On the walls next to the stage in the Glenn Miller Ballroom at the University of Colorado are two enormous black and white pictures.  The one on the left is of Glenn Miller himself, horn-rimmed glasses, looking over his shoulder, trombone in his left hand, ready to play at any moment. The one on the right is the first page from the manuscript of a Glenn Miller tune -- I think it must be Moonlight Serenade, the signature with which the Miller band famously signed on and signed off their radio broadcasts for many many years.  When you knew the Glenn Miller Band was coming, you knew this tune was coming.

Today Michael Powell spoke from the stage in this room, and he seemed very anxious about the amount of choice in the world.  (He said many interesting things, but I'm seizing on this theme for the moment.)

He said (paraphrasing here):  "My argument is that the problem with media is not concentration, it's hypercompetition.  We're fragmenting media, so we're getting 'me tv.'  Do we really want this much diversity?  This is a social problem.  We are losing community.  In the Walter Cronkite area, because the media market was so concentrated we had a communal media experience -- we had no choice but to talk about the previous night's broadcast.  Our minds were opened because we had to listen to stories we might not have chosen to hear."

He went on:  "Fox news is always on for my father in law.  Now every one of us can reinforce our preconceived biases.  I can tailor my internet news, go to places that only traffic in my biases.  Ironically, this is splintering our country.  We are making our own world, and we don't have a shared experience.  Media regulation is premised on the idea of scarcity, but what do you do in an era of abundance?  Does anyone really think there's scarcity any more?"

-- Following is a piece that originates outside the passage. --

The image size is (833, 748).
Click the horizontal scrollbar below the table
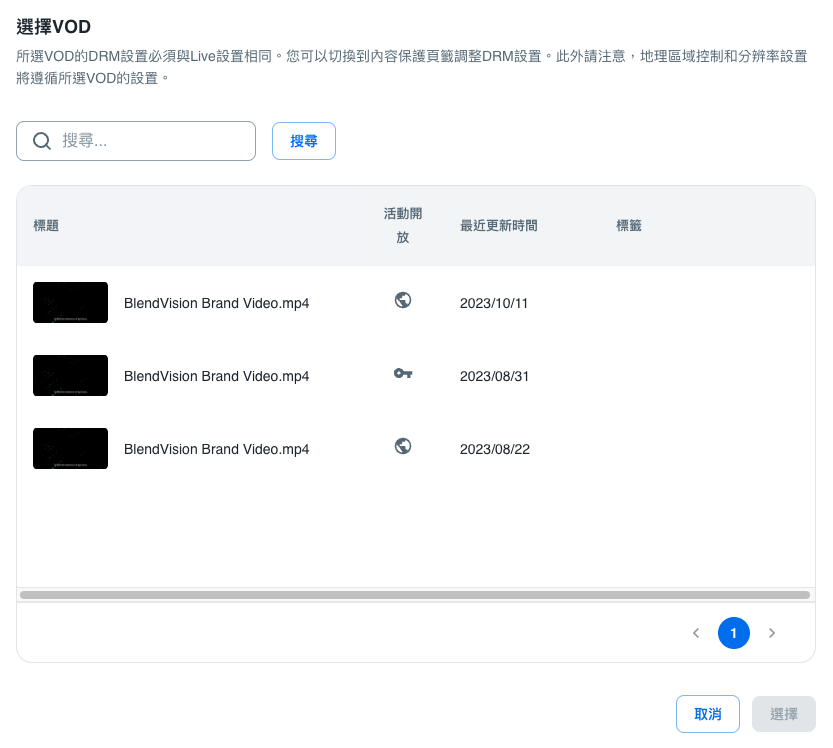pyautogui.click(x=414, y=595)
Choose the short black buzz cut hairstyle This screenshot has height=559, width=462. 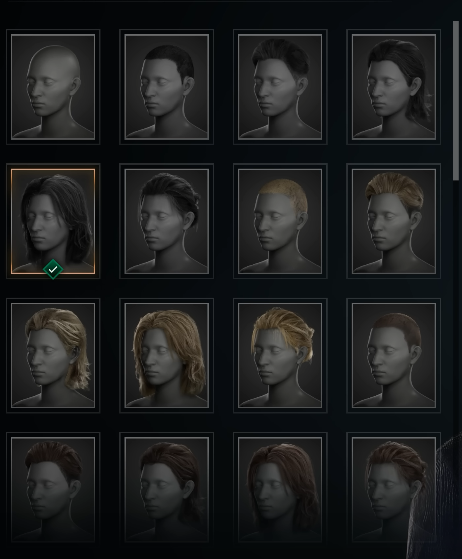pos(166,87)
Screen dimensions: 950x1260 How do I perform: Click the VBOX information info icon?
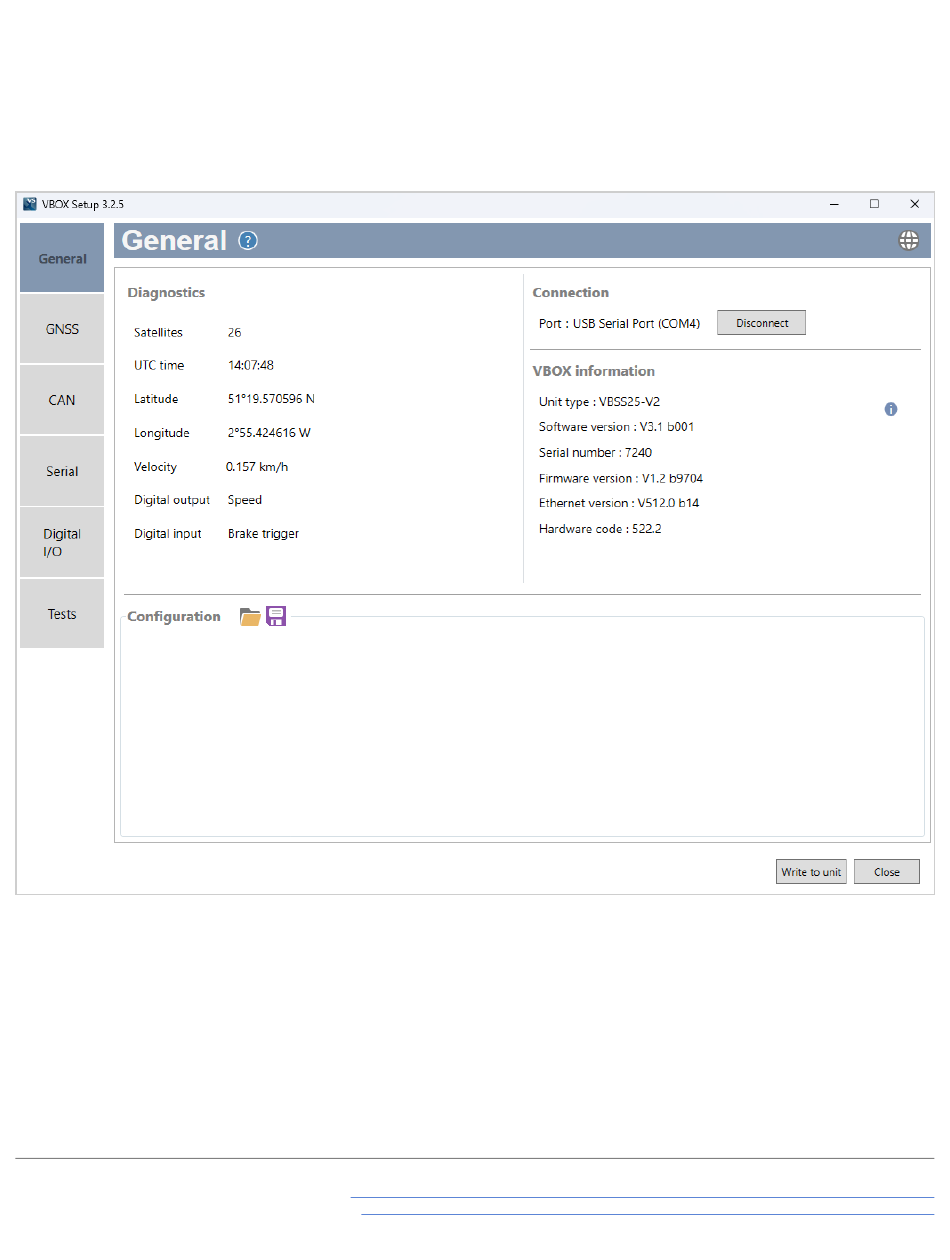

He broadened the theme, talking about how overwhelming the choices available are.  "I have no idea what's in my iPod.  You don't want 25K songs.  You want the songs and pictures you care about.  Maybe there is too much diversity, too little community, media is too influenced by the political environment."

He finished by saying, "Until we get our metrics coherent, until we decide what we care about as a country, these media issues are explosive and unsolvable in a public policy sense."

Now, you could read this in two different ways.  Maybe his assumption is that regulation should help people deal with this diversity and insist on making different sources of information available.  Maybe he's signaling that vertical integration of media platforms (eg, broadband) is absolutely fine because it may help people bump into different sources and deal with overload.  Or maybe he'd like to see greater federal support for public television as an alternative source of news.  Can't tell. 

But former Chairman Powell is perplexed by the amount of choice in the world.  He's worried (a later answer made this clear) that children are afraid of failure rather than hoping to succeed.  He's worried that we can tailor our experience too much.  He is worried about our collective future, and he's not necessarily saying that regulation of any kind is the answer. 

He certainly misses Walter Cronkite, whose voice provided a Glenn Miller signature-tune like constancy to his childhood.